Мы увидели, что йазык в конце концов указывает на измерение, в котором «голос в означающем» становится носителем наслаждения, так что речь возникает как процесс, в котором означающее и наслаждение объединяются в бесконечности звуковых отражений и игры слов, которые составляют текстуру бессознательного. Молчание, кажется, находится на противоположной стороне от этого, и на самом деле функция молчания аналитика в том, чтобы прервать этот процесс, остановить его, ввести разрыв, промежуток в этот поток, в это производство значения, которое совпадает с производством jouis-sens (наслаждения, наслаждения смыслом). Существует точка, в которой поэзия бессознательного не может быть услышана аналитиком. Если его первая функция заключается в том, чтобы прислушиваться к йазыку, действовать как адресат его обращений за пределами значения, слушать его смысл, то его вторая функция противоположна: порвать с бесконечной поэзией бессознательного, с бесконечным током свободных ассоциаций, с постоянным соскальзыванием наслаждения и смысла.
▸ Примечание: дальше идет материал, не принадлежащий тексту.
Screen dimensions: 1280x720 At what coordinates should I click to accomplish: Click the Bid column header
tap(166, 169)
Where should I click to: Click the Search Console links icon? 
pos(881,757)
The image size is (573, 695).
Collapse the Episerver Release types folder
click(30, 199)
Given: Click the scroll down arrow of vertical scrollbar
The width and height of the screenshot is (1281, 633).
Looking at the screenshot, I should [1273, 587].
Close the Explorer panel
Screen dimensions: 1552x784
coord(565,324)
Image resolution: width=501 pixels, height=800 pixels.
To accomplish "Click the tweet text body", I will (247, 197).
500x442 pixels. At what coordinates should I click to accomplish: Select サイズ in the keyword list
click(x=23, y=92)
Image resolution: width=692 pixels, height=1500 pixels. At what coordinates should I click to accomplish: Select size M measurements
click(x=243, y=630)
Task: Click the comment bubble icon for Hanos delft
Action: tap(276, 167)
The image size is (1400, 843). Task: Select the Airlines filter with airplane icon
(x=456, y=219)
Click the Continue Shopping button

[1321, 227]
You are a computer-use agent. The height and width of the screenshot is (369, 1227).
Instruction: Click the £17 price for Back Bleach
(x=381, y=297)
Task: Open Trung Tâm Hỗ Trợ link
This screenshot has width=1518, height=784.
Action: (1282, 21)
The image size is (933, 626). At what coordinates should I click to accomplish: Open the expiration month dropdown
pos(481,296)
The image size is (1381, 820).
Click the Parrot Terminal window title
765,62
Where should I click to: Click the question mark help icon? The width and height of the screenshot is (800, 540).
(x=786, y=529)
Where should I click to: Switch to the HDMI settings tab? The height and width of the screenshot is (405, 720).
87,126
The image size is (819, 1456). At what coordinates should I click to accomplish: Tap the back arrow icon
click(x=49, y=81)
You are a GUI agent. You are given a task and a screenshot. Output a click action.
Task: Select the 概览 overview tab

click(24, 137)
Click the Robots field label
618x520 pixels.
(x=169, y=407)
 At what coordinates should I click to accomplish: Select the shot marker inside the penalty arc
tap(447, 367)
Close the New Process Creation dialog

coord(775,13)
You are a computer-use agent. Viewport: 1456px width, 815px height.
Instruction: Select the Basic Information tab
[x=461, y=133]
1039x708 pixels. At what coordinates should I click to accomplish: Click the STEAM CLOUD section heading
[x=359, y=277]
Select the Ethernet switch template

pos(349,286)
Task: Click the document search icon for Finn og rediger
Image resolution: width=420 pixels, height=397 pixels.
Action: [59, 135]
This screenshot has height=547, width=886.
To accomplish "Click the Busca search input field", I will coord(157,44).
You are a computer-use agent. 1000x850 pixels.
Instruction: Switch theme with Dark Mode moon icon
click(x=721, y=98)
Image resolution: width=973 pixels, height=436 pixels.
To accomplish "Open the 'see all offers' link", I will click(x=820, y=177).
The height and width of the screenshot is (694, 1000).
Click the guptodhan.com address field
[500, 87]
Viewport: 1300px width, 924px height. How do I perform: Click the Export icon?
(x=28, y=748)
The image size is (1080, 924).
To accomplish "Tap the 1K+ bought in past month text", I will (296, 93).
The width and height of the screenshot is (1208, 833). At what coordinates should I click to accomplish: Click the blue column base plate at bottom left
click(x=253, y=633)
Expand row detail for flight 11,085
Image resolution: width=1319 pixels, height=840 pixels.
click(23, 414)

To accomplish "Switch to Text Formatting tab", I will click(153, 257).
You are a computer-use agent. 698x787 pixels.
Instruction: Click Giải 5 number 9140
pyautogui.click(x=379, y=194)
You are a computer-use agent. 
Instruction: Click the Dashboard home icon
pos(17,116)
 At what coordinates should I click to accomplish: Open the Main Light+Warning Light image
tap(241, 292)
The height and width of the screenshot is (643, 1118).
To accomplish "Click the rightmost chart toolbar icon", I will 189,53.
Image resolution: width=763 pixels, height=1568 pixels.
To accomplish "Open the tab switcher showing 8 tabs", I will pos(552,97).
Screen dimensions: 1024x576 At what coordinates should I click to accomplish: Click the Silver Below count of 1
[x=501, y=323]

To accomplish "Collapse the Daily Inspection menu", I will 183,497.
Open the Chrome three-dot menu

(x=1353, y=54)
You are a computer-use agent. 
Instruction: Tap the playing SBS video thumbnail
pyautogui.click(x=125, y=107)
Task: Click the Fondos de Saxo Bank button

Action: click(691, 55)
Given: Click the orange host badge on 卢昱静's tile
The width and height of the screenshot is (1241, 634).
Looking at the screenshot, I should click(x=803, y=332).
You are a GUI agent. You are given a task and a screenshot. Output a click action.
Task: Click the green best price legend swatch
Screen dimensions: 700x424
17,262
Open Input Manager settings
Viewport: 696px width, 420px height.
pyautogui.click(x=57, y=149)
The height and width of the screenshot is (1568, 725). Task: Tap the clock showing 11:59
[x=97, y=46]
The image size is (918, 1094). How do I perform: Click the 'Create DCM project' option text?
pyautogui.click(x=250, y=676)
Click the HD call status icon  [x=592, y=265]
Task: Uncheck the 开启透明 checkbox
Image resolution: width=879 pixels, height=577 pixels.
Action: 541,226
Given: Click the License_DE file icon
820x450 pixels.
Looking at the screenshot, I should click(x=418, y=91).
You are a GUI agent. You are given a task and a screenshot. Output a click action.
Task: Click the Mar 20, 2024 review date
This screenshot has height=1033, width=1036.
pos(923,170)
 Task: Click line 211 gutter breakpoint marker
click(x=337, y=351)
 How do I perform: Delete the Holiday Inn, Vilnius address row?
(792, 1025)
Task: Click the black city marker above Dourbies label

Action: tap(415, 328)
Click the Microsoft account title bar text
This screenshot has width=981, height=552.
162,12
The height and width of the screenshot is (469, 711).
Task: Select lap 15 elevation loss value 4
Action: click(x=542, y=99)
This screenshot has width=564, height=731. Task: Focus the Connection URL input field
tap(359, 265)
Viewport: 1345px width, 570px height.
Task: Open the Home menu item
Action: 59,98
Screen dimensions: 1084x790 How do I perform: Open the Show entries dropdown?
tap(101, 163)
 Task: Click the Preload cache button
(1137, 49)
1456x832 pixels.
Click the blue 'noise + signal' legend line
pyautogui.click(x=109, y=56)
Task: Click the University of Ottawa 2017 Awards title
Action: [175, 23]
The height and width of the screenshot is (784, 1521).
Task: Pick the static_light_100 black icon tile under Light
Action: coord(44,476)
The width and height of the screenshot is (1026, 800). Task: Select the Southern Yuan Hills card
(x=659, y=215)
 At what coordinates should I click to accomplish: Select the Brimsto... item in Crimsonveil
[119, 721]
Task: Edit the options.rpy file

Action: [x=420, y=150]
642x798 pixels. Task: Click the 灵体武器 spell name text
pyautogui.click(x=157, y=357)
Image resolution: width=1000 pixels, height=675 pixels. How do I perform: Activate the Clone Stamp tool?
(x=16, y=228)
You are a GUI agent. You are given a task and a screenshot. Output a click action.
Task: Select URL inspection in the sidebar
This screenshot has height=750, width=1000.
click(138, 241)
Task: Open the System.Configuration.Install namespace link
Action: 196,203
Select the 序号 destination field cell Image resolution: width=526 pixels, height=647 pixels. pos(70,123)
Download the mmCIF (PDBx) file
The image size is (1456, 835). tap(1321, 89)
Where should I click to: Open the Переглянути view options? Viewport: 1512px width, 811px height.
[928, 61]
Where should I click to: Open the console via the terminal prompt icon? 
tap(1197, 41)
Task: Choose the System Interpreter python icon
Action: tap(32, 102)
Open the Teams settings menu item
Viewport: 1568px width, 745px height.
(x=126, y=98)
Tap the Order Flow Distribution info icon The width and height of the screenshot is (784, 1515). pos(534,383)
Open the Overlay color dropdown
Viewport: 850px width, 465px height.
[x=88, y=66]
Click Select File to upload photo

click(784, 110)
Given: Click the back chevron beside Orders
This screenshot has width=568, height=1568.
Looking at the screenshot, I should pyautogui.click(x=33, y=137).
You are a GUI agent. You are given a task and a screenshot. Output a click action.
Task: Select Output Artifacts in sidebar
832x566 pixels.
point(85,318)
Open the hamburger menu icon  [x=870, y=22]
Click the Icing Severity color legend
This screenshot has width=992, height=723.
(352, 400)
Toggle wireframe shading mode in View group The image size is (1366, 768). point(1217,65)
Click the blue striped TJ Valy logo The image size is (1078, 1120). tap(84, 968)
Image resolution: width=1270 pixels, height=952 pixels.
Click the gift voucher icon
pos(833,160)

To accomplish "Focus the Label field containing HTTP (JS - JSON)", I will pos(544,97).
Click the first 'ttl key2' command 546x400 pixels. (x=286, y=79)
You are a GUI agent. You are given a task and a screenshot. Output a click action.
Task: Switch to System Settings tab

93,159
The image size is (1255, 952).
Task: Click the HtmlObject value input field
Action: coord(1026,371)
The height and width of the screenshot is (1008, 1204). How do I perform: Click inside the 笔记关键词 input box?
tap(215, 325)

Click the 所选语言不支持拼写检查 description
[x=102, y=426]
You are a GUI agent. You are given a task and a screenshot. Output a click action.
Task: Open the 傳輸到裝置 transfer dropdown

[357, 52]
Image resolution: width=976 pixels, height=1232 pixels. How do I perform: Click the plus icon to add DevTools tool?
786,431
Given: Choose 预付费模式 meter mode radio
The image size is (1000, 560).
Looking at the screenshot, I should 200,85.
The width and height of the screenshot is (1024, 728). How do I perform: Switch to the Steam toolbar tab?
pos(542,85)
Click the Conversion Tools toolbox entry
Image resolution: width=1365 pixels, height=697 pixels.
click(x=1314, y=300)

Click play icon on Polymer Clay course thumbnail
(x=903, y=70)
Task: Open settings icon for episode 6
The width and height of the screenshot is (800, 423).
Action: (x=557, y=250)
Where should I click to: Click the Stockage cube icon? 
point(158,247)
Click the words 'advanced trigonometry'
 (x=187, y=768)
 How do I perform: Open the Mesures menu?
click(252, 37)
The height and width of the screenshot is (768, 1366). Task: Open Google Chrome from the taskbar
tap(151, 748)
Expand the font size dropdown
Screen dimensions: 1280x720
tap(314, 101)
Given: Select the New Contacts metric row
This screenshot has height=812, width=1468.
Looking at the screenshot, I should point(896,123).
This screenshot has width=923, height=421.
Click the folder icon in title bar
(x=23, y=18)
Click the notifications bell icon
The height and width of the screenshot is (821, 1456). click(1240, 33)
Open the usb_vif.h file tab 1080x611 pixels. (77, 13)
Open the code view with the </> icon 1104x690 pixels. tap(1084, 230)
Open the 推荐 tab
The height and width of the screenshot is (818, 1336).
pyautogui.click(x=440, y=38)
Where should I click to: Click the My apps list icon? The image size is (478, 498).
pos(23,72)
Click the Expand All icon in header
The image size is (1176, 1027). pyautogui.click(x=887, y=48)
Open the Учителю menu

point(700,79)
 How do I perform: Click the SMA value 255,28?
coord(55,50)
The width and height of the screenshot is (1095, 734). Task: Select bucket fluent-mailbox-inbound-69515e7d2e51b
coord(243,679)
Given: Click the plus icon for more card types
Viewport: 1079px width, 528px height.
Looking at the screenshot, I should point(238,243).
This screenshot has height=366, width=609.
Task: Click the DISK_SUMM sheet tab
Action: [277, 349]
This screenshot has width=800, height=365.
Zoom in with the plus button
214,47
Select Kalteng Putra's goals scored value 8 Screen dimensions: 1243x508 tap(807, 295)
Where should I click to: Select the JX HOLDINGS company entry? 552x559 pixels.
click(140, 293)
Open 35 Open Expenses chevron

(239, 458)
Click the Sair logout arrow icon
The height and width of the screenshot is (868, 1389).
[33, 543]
В первой роли он является толкователем, расшифровывающим кодированные послания, даже если он избегает ловушки, заключающейся в простом сведении их к значению, а во второй роли он воплощает пределы интерпретации.
Вторая роль, хотя и представляется на максимальном расстоянии от первой, является лишь ее оборотной стороной. Она уже вписана в самое начало аналитической ситуации, в ее минимальные признаки, ибо, как только слова произнесены в присутствии этого молчаливого другого, создается простой и поразительный эффект: слова неожиданно переносятся в область, откуда они начинают звучать странно и фальшиво, как только анализируемый слышит свой собственный голос на фоне этого молчания, возникает структурный эффект, который мы могли бы назвать лишением владения голосом, его экспроприацией (ex-proprius – он лишен свойственного ему). Он перестает быть качеством самоприсутствия и любви к себе (все, что могло бы составить основу для фоноцентризма). Свобода «говорить что попало» неожиданно оказывается перенесенной в свою противоположность, обратное движение приходит в действие в тот самый момент, когда мы начинаем использовать эту свободу, затруднительное положение, в котором анализируемый сказал бы что угодно, лишь бы заполнить это молчание, но безрезультатно. Мы можем увидеть наш голосовой сценарий в этом последнем варианте: в рамках мира речи разрыв внесен молчанием, этим глухим голосом, который изгоняет все другие голоса и подрывает мир смысла.